%%
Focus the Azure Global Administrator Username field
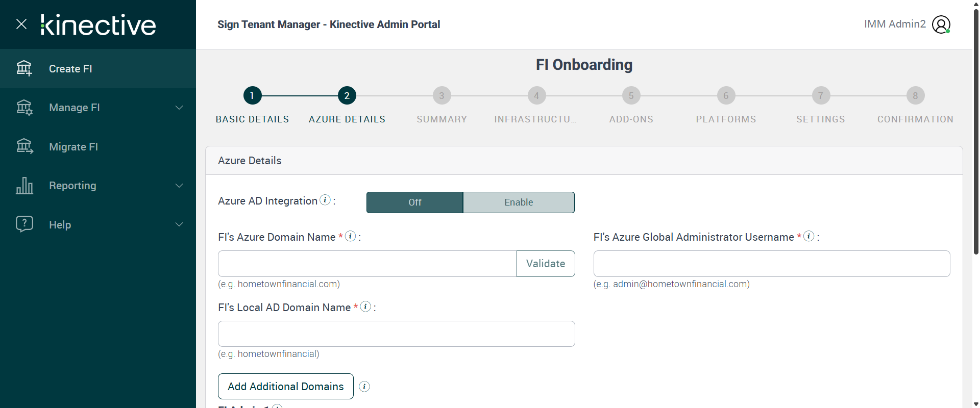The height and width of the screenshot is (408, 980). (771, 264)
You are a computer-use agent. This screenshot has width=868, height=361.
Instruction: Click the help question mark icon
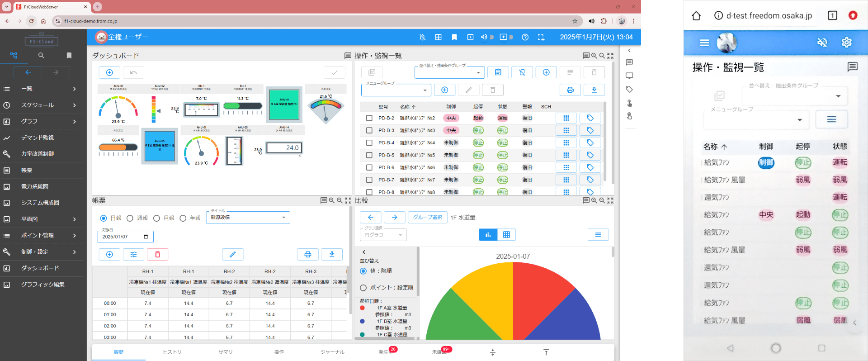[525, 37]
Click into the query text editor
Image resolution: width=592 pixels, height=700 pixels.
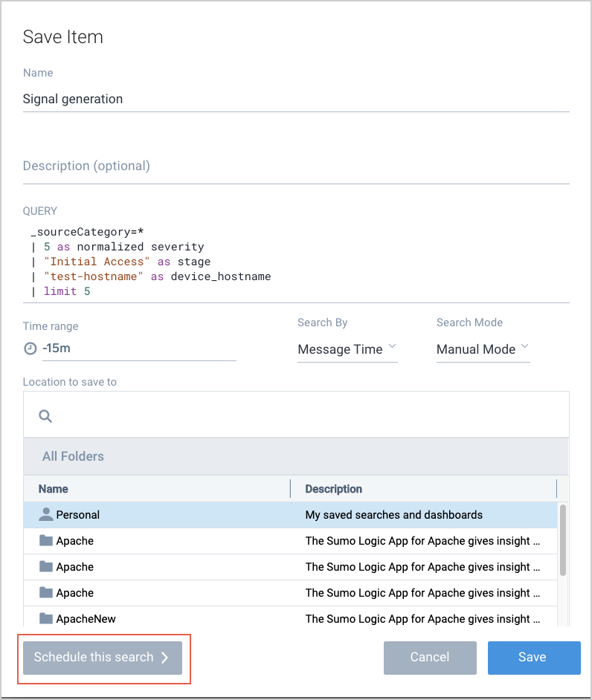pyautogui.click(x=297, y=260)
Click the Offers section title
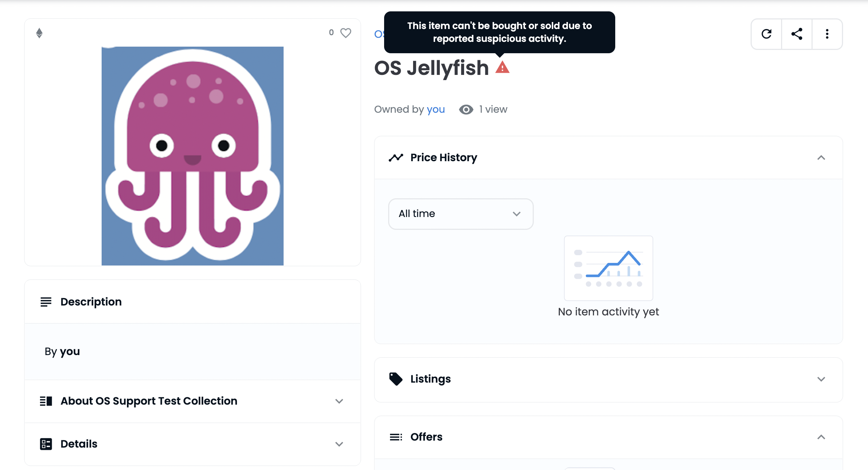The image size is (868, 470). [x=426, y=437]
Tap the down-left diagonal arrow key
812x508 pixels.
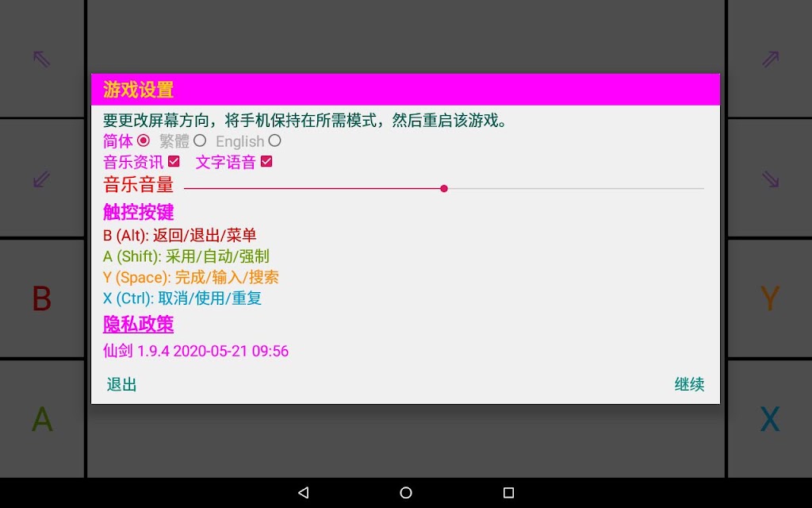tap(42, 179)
%%
%%
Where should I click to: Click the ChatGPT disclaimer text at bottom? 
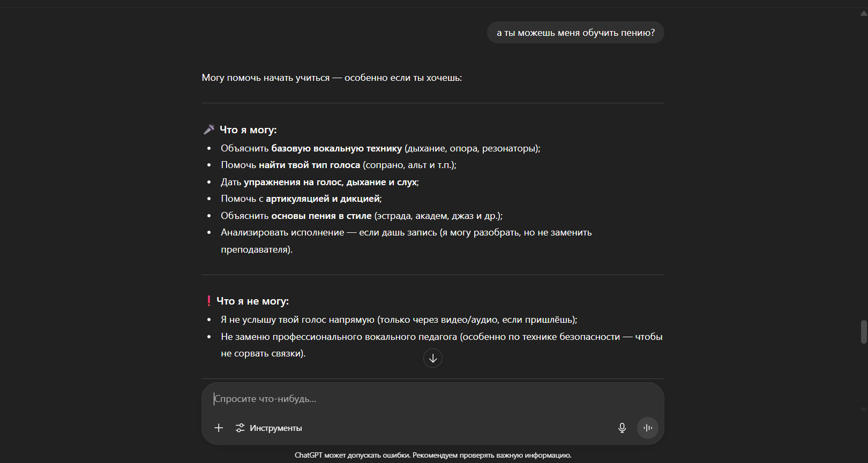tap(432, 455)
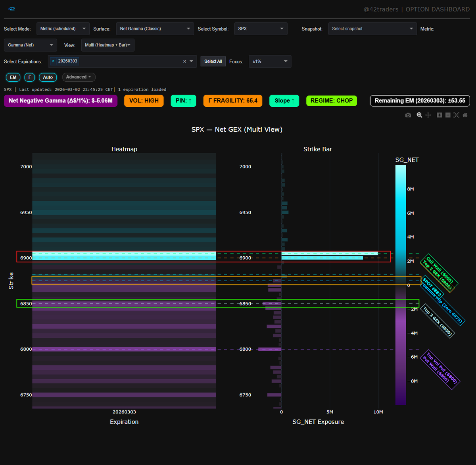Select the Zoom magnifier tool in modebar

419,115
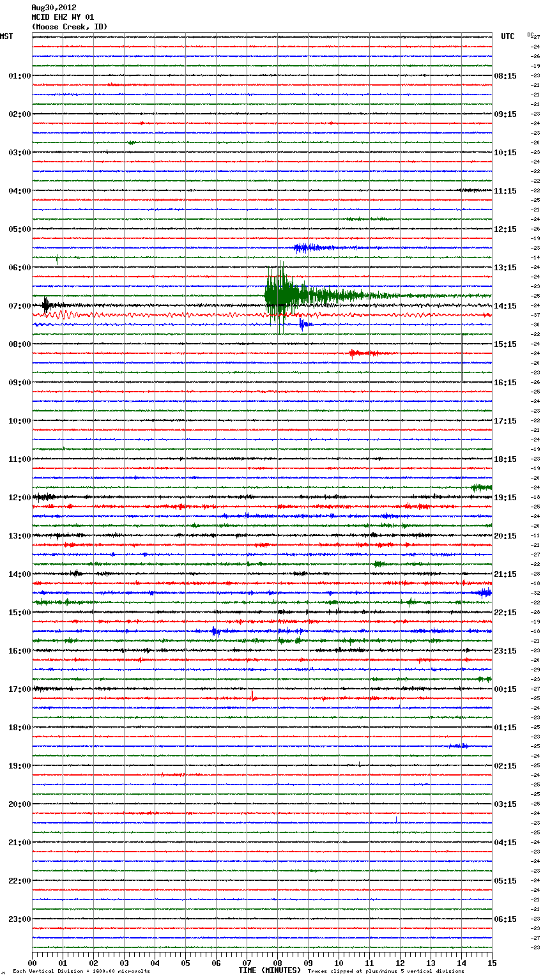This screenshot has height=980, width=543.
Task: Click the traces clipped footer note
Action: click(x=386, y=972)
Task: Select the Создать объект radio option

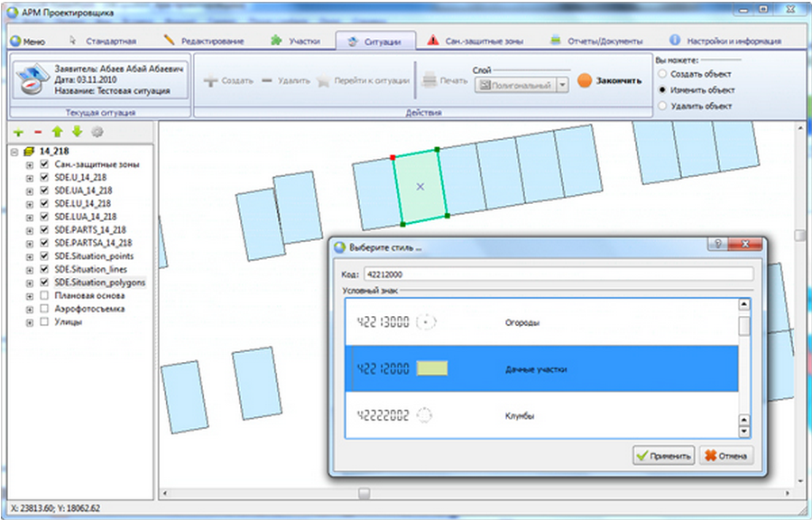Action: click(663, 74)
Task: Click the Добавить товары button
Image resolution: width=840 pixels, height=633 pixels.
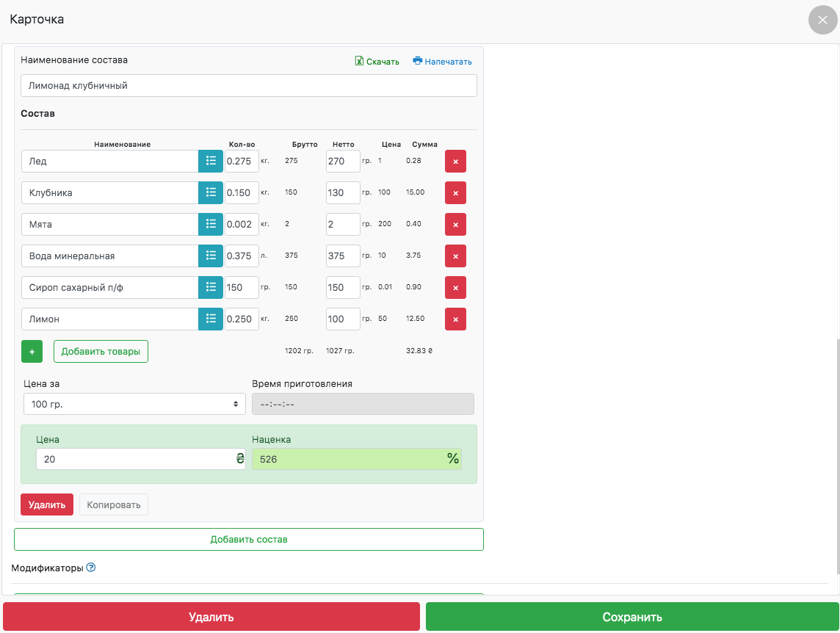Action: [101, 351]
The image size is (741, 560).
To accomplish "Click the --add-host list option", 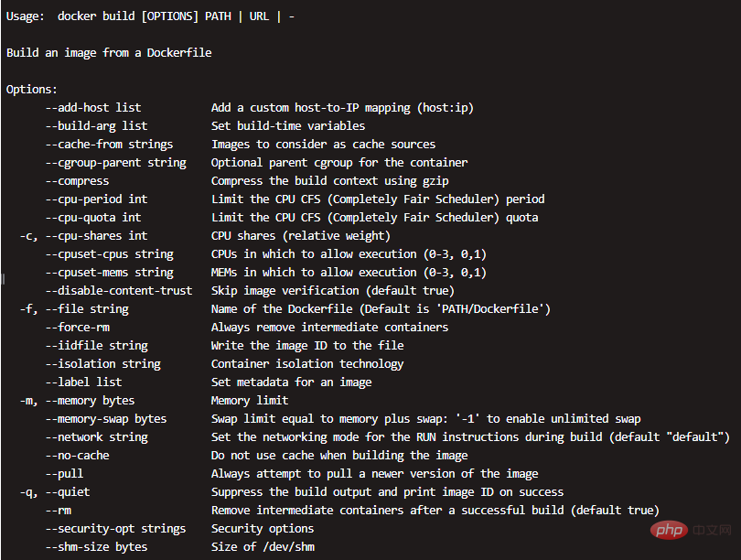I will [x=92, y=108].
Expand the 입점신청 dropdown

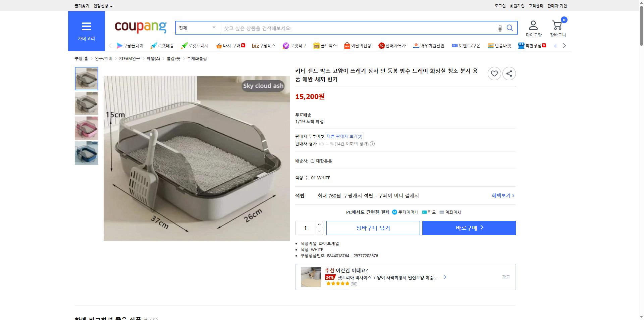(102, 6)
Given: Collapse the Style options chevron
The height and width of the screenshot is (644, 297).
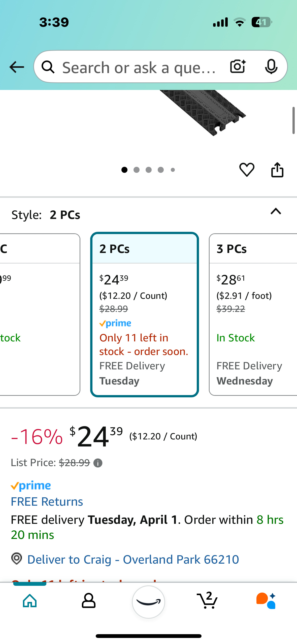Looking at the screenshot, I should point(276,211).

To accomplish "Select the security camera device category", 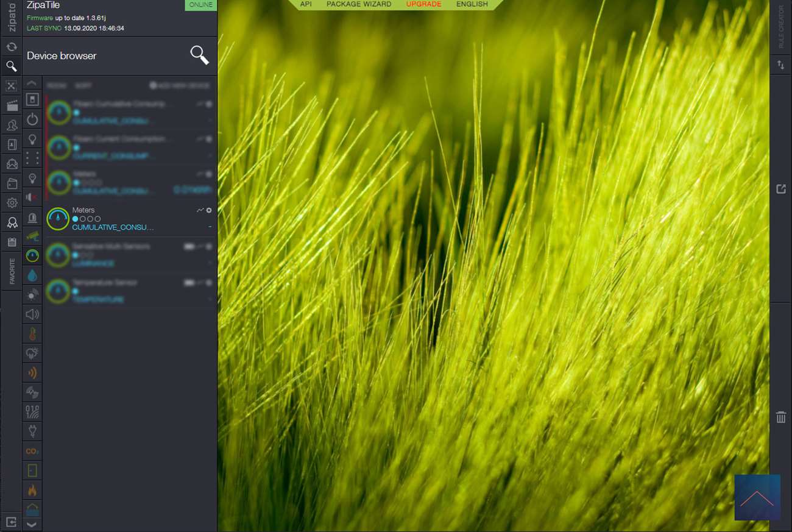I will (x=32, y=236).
%%
%%
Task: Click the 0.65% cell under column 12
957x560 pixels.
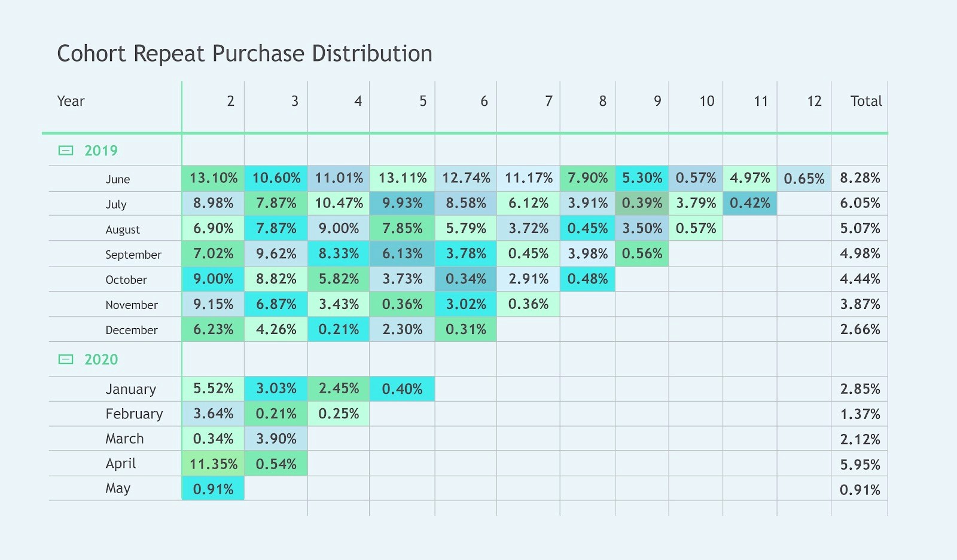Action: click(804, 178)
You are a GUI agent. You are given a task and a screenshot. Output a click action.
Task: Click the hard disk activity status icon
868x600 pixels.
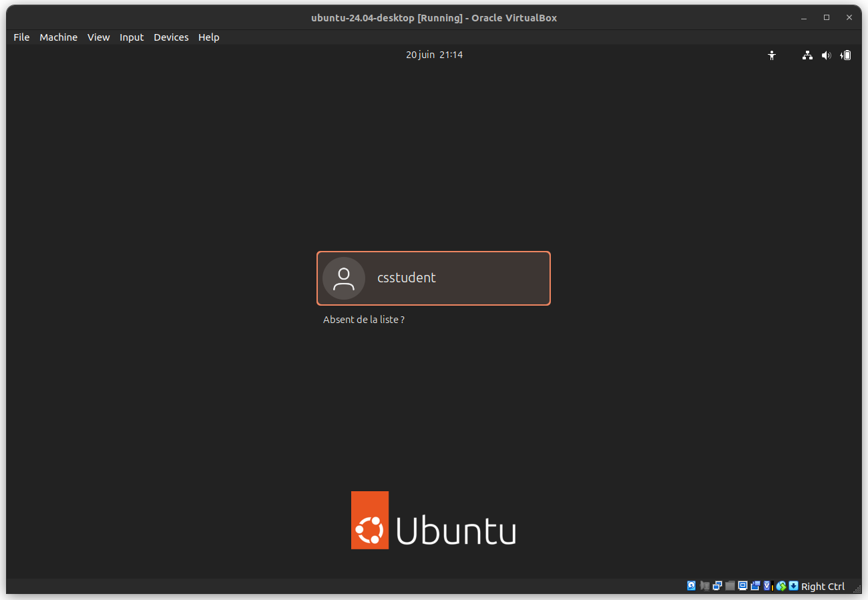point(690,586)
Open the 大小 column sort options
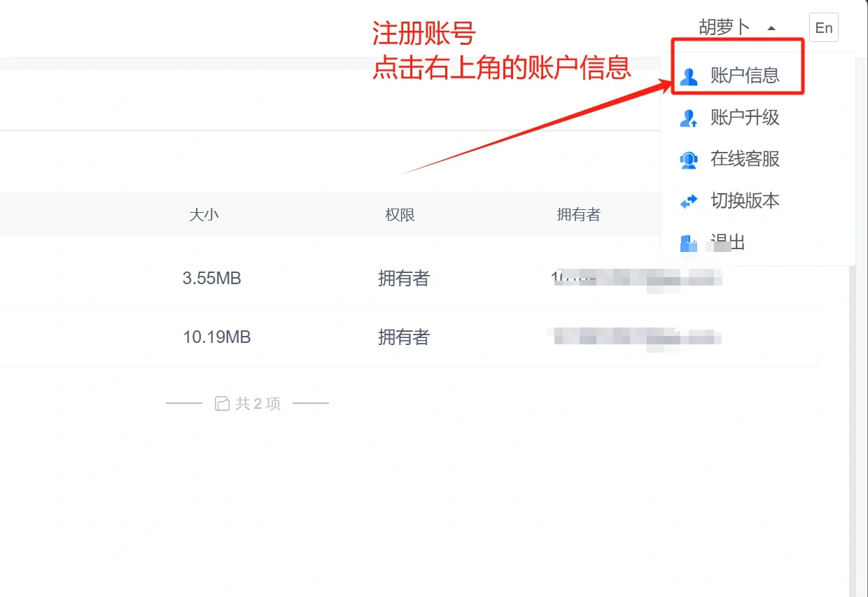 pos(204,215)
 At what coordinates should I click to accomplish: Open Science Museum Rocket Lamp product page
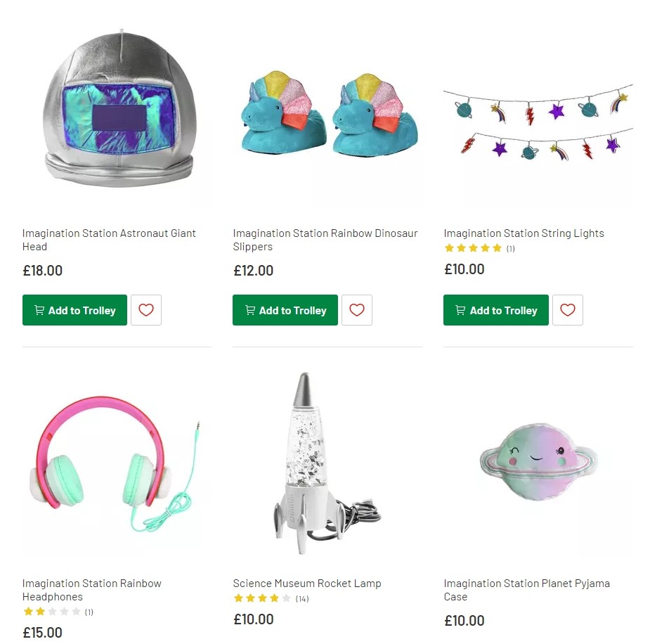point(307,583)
%%
# What you should do:
From the listing, reproduce every line where the word "agent" is present.

# Task answer:
You are a computer-use agent. This screenshot has width=868, height=361.
You are a GUI agent. You are given a task and a screenshot. Output a click action.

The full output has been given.